My garden (at Chateau Greenslade) is small so I don’t have a pond but I have lots of zinc containers full of water and water loving plants simply to provide a drink for birds; I've added a few water loving plants to the pots for insects to rest on.
3. Bug hotels
Bug hotels are great fun to make and seem to capture the imagination of children. They can be made really simply by taking an empty plastic bottle and cutting off both ends to make a cylinder. This cylinder can then be filled with twigs, fir cones, string, and bamboo to make little hiding spaces/homes for insect life. Or you can use your wood working skills and make one similar to ours.
4. Bird feeders
Adding bird feeders to your garden really draws in crowds of feathered friends. If you put out several different types of bird feeders and different types of food you will really be amazed how quickly word gets around and how quickly the range of birds visiting your garden develops.
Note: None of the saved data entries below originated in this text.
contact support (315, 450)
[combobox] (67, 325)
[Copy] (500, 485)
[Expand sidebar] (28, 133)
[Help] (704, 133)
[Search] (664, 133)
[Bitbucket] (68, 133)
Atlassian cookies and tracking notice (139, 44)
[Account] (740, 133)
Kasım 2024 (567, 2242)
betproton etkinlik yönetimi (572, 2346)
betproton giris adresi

How to make a bird feeder at home
Method 1: easy bird feeder
A simple one to make with the kids: just take the inside of a toilet roll and cover the outside of it in peanut butter. Then roll the toilet roll in a tray of mixed bird seed so that the seed sticks to the peanut butter. You can then tie a piece of string through the middle of the toilet roll and hang it in a tree.
Method 2: making a bird feeder from coir pots
Whilst we went through the spring 2021 lockdown, our Golden Sebright Bantams were trapped inside because of the risk of bird flu. We tried to provide them with entertainment by putting rotting logs in their cage so that they could eat the grubs, and we hung plants that had gone to seed for them to peck at as well as bunches of berries and rosehips.
We also had a surplus of coir pots that were donated to us and the Head Chef had leftover suet and vegan suet to use up. They're really easy and if you don’t have fancy pots you could easily do this with half an orange with the flesh scooped out or even by rolling a pine cone in the suet mix.
Step 1: tie some thread through the pot/orange ~ I used embroidery thread.
Step 2: melt the suet (you could use coconut oil as it dries hard).
Step 3: mix bird food, seeds, crushed nuts, oats, breadcrumbs, muesli, left over mince pies, dried fruit, quinoa (if you’re fancy!) - whatever you have really into the suet.
Step 4: fill your pot/orange/pine cone with the suet mix and leave to dry.
Step 5: hang on a branch for the birds!! Our chickens love them!